I lived in Corona and commuted to Orange County for about a year before I moved to OC. The reason? The 91 freeway. If you haven’t experienced it, I highly recommend spending a night at a hotel in Corona during the week and commuting to your job in the morning. That freeway is always on the “Top 10 Most Congested Freeways” lists you see on the news.

The fuel, tire replacement and oil change cost savings will help make up for the increased cost of living closer to your job. Ignoring those costs, what is your time and frustration worth to you? There are reasons real estate is cheaper in the Inland Empire.

I strongly suggest that before you buy in any community, you rent a hotel room in that area and drive to work at your normal time, and then that evening you drive back again so you know the real commute times.
Going to live off of the 91? Just kill yourself now, you will thank me later.

Thanks for the input **toofs **and Rick
I live off the 91 but in Buena Park. Not good. If I lived in Corona and kept my current job I don’t need to get on the 91 at all. I would take the 71 or the 15. Not sure if it’s a good thing or not.
The hotel idea is good. Just to test the waters. And kill myself after realizing how much my commute sucks.

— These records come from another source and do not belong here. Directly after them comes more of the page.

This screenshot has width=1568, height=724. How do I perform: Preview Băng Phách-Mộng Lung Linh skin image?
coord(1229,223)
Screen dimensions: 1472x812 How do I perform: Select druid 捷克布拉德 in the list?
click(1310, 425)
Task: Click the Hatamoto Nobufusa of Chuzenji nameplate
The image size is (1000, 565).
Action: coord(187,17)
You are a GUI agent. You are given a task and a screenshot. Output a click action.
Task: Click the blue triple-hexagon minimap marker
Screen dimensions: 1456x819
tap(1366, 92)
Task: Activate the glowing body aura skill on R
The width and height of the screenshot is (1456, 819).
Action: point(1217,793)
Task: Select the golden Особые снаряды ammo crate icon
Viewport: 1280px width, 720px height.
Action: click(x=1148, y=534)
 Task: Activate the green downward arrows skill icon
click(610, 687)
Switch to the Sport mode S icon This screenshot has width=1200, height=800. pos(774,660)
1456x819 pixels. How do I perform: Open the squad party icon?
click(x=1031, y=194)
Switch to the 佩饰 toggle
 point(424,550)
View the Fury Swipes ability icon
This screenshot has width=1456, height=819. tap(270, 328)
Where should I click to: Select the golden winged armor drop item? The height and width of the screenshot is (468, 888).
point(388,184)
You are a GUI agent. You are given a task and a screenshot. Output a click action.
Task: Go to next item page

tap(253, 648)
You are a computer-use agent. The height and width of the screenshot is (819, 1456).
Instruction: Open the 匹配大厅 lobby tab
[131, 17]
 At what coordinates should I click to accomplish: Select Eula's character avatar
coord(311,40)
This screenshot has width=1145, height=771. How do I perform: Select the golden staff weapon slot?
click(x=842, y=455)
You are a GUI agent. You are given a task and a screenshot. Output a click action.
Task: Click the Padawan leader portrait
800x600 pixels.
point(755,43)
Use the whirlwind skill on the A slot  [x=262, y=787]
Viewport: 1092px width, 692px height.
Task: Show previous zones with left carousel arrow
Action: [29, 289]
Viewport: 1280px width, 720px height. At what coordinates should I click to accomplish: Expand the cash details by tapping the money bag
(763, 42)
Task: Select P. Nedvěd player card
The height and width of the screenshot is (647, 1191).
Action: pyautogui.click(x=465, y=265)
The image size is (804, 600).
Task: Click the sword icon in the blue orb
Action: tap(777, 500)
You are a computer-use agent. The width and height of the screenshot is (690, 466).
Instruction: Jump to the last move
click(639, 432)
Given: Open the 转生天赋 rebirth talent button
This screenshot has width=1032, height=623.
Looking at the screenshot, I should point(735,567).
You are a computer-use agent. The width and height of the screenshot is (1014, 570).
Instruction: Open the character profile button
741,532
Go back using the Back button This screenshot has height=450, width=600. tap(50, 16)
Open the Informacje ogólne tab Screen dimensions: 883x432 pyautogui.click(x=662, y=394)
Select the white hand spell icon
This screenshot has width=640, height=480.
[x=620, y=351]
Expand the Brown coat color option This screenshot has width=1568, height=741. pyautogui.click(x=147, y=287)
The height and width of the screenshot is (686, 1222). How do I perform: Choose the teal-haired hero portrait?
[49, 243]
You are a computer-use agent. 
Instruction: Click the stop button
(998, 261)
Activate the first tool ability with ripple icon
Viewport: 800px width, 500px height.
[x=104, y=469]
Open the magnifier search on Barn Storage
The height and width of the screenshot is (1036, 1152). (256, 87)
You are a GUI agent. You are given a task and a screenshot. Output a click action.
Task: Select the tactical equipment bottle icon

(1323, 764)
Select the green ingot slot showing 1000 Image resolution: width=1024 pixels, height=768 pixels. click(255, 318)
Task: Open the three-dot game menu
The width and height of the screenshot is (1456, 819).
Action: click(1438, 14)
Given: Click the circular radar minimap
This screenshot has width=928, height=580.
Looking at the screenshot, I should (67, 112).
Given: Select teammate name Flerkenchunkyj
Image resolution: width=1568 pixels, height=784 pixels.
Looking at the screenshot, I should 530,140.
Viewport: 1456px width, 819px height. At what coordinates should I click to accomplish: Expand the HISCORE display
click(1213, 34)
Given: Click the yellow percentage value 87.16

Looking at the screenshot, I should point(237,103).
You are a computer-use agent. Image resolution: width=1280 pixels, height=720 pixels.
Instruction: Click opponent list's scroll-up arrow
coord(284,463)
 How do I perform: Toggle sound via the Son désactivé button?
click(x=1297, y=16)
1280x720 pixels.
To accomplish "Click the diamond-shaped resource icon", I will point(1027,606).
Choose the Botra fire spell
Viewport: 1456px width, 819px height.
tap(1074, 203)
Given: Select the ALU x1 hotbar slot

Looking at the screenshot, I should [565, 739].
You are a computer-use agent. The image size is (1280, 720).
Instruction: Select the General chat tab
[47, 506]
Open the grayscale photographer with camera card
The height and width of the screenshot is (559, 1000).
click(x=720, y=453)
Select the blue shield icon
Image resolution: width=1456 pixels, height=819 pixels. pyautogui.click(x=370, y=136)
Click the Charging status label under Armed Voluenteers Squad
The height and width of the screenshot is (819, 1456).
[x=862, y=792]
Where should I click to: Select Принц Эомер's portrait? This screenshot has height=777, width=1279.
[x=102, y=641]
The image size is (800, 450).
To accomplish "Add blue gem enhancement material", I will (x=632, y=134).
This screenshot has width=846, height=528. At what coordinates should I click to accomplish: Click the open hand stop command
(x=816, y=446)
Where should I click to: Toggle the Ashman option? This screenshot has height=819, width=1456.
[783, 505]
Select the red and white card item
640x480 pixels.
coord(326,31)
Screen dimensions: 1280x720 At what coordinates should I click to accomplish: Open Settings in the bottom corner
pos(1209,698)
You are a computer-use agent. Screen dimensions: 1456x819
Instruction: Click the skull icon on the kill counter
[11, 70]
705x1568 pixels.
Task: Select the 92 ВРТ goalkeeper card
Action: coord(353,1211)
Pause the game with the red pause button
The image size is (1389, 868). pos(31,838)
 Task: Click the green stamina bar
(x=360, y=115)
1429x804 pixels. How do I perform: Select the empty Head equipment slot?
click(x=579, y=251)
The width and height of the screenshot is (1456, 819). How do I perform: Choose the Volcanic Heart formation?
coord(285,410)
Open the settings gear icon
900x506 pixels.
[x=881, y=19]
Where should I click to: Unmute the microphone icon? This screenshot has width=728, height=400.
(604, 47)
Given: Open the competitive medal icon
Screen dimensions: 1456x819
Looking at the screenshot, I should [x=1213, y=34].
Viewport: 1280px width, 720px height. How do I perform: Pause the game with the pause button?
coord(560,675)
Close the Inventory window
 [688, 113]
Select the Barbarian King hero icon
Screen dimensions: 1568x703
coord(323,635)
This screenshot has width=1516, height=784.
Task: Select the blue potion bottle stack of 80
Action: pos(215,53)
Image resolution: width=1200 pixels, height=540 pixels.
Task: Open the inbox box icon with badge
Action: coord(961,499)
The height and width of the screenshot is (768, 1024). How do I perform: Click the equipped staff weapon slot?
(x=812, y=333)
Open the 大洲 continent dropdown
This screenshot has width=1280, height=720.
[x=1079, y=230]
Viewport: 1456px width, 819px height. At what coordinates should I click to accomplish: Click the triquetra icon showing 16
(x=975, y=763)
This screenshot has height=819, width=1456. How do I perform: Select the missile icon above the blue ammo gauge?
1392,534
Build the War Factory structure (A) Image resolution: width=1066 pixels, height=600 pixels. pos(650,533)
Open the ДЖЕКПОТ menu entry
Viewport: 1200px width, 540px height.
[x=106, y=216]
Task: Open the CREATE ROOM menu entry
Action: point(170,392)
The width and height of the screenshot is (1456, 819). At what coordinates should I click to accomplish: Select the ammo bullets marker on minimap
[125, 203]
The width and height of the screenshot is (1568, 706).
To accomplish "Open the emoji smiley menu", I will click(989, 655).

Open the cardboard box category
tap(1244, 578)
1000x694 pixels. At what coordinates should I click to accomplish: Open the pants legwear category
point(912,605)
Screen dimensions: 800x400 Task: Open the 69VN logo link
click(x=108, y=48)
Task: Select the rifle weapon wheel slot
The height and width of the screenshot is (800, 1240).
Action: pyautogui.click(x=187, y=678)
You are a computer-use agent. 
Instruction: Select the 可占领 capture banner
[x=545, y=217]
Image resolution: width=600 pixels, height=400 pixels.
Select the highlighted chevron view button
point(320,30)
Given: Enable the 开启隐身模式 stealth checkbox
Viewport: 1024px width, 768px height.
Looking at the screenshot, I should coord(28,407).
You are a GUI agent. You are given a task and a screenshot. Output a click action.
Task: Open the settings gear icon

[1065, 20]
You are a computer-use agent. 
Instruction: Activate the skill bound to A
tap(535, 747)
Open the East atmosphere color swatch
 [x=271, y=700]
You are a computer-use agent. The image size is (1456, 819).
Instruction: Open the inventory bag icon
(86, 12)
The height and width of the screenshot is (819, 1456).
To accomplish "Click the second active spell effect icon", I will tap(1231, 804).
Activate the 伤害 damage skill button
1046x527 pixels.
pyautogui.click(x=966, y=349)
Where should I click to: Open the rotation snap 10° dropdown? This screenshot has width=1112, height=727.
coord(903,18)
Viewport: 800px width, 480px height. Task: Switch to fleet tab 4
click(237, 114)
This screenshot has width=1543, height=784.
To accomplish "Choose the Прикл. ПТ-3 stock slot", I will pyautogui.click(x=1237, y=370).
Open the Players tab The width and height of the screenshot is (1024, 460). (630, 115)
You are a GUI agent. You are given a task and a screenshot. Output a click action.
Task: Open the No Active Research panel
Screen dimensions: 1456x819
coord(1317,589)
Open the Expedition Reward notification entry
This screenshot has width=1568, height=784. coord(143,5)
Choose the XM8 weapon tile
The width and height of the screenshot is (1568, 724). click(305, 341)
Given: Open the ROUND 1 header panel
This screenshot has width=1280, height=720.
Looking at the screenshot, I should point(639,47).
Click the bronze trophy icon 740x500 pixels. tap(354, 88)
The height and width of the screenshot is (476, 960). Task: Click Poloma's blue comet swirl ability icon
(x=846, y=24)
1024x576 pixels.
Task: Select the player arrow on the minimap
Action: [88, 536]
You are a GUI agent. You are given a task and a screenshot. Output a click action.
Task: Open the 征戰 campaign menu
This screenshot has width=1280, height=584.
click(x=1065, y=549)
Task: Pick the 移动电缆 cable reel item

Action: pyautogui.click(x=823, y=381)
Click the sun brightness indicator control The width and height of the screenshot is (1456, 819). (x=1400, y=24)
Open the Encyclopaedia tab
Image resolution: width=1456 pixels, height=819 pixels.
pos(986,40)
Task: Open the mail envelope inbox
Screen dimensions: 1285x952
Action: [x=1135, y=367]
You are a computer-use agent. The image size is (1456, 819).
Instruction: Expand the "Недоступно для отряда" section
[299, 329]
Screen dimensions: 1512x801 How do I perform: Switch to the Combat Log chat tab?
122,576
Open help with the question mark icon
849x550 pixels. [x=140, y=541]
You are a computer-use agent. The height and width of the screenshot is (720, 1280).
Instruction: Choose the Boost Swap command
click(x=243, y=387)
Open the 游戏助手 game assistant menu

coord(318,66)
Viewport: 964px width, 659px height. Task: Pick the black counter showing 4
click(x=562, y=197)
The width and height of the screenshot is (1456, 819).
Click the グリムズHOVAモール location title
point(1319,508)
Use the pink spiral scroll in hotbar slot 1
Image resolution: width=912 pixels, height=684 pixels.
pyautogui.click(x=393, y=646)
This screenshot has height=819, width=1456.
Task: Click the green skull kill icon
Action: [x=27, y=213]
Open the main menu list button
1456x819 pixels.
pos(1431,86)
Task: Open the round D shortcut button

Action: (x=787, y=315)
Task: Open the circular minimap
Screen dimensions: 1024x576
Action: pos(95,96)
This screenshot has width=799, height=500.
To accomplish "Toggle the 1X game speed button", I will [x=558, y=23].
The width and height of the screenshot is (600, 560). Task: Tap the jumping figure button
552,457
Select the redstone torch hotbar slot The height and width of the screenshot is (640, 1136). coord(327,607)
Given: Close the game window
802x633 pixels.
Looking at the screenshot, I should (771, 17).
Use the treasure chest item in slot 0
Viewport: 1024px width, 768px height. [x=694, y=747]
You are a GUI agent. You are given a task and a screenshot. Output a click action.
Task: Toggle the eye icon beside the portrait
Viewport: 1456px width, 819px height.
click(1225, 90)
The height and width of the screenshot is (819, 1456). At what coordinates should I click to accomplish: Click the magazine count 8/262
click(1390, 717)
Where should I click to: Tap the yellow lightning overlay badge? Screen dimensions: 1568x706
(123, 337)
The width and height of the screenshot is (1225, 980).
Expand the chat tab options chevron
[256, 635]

There are two things that are holding me back from either moving or re-financing. Firstly because real estate crashes always go on for longer and usually deeper than most people think. Secondly because instead of writing down the mortgages which were bundled into those “toxic assets” the federal government bailout just gave the banks cash to cover their losses. Those crappy bundles of mortgages are still out there, and default rates are climbing as the economy remains weak. This means more distressed properties are going on the market and will drive property values down more. A bargain for the buyer. There hasn’t really been a full adjustment to the property values in a lot of the areas which had big run-ups. The historical guideline has been housing that grows pretty much with inflation. I just think the corrections aren’t done yet. It’s possible we’ve hit bottom on the housing market, but I really don’t think so.

That having been said, the future of the market is only part of the decision. Neighborhood, your family needs, and the specifics of the deal you’re looking at all come first. If you plan to buy and hold, then you can ride out a possible further devaluation of housing. Maybe even get your taxes re-adjusted downward so your home ends up costing you less in five years than it does upon purchase(assuming home prices slide further). You’d be underwater longer, but if you’re planning on this being your home for the next 15+ years that’s not a big concern.